* Text for analysis *
__________________________________________________

How to design a rate limiter

In a network system, a rate limiter is used to control the rate of traffic sent by a client or a service. In the HTTP world, a rate limiter limits the number of client requests allowed to be sent over a specified period. If the API request count exceeds the threshold defined by the rate limiter, all the excess calls are blocked. Here are a few examples:

A user can write no more than 2 posts per second.
You can create a maximum of 10 accounts per day from the same IP address.
You can claim rewards no more than 5 times per week from the same device.

Before starting the design, we first look at the benefits of using an API rate limiter:

Prevent resource starvation caused by Denial of Service (DoS) attack [1]. Almost all APIs published by large tech companies enforce some form of rate limiting. For example, Twitter limits the number of tweets to 300 per 3 hours. Google docs APIs have the following default limit: 300 per user per 60 seconds for read requests. A rate limiter prevents DoS attacks, either intentional or unintentional, by blocking the excess calls.
Reduce cost. Limiting excess requests means fewer servers and allocating more resources to high priority APIs. Rate limiting is extremely important for companies that use paid third party APIs. For example, you are charged on a per-call basis for the following external APIs: check credit, make a payment, retrieve health records, etc. Limiting the number of calls is essential to reduce costs.

__________________________________________________

Could you extend the piece above on designing a rate limiter, picking up right after its paragraph on reducing cost?

* Given data *
__________________________________________________

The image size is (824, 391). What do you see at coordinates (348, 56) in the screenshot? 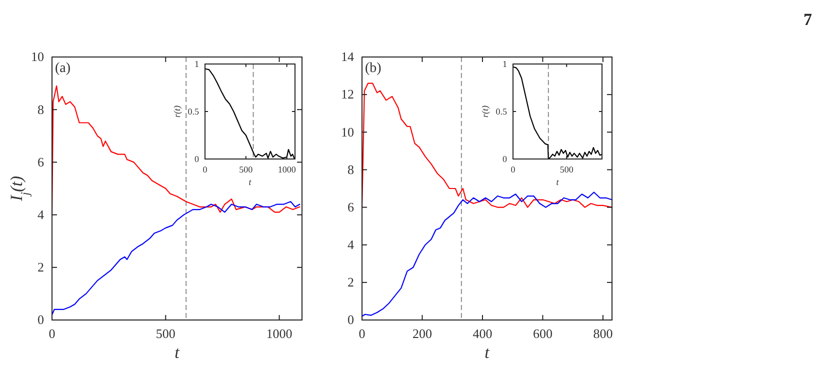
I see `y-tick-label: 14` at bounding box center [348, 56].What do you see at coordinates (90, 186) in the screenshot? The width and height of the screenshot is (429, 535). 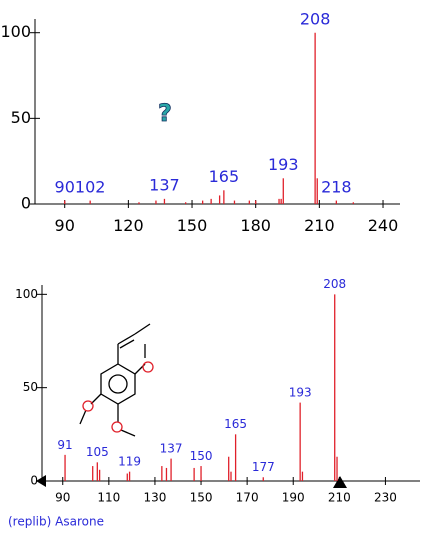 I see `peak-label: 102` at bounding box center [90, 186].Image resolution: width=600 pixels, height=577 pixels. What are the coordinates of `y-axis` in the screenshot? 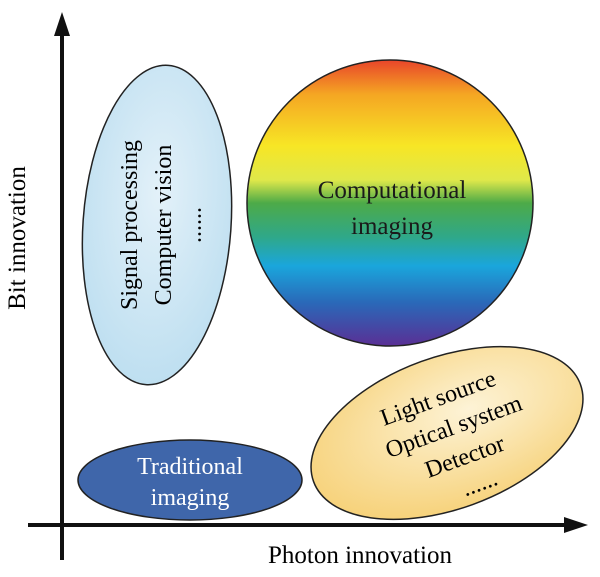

__________________________________________________

* Written answer *
Prevent servers from being overloaded. To reduce server load, a rate limiter is used to filter out excess requests caused by bots or users’ misbehavior

Step 1 - Understand the problem and establish design scope

Rate limiting can be implemented using different algorithms, each with its pros and cons. The interactions between an interviewer and a candidate help to clarify the type of rate limiters we are trying to build

Candidate: What kind of rate limiter are we going to design? Is it a client-side rate limiter or server-side API rate limiter?

Interviewer: Great question. We focus on the server-side API rate limiter.

Candidate: Does the rate limiter throttle API requests based on IP, the user ID, or other properties?

Interviewer: The rate limiter should be flexible enough to support different sets of throttle rules.

Candidate: What is the scale of the system? Is it built for a startup or a big company with a large user base? Interviewer: The system must be able to handle a large number of requests.

Candidate: Will the system work in a distributed environment?

Interviewer: Yes.

Candidate: Is the rate limiter a separate service or should it be implemented in application code? Interviewer: It is a design decision up to you.

Candidate: Do we need to inform users who are throttled? Interviewer: Yes.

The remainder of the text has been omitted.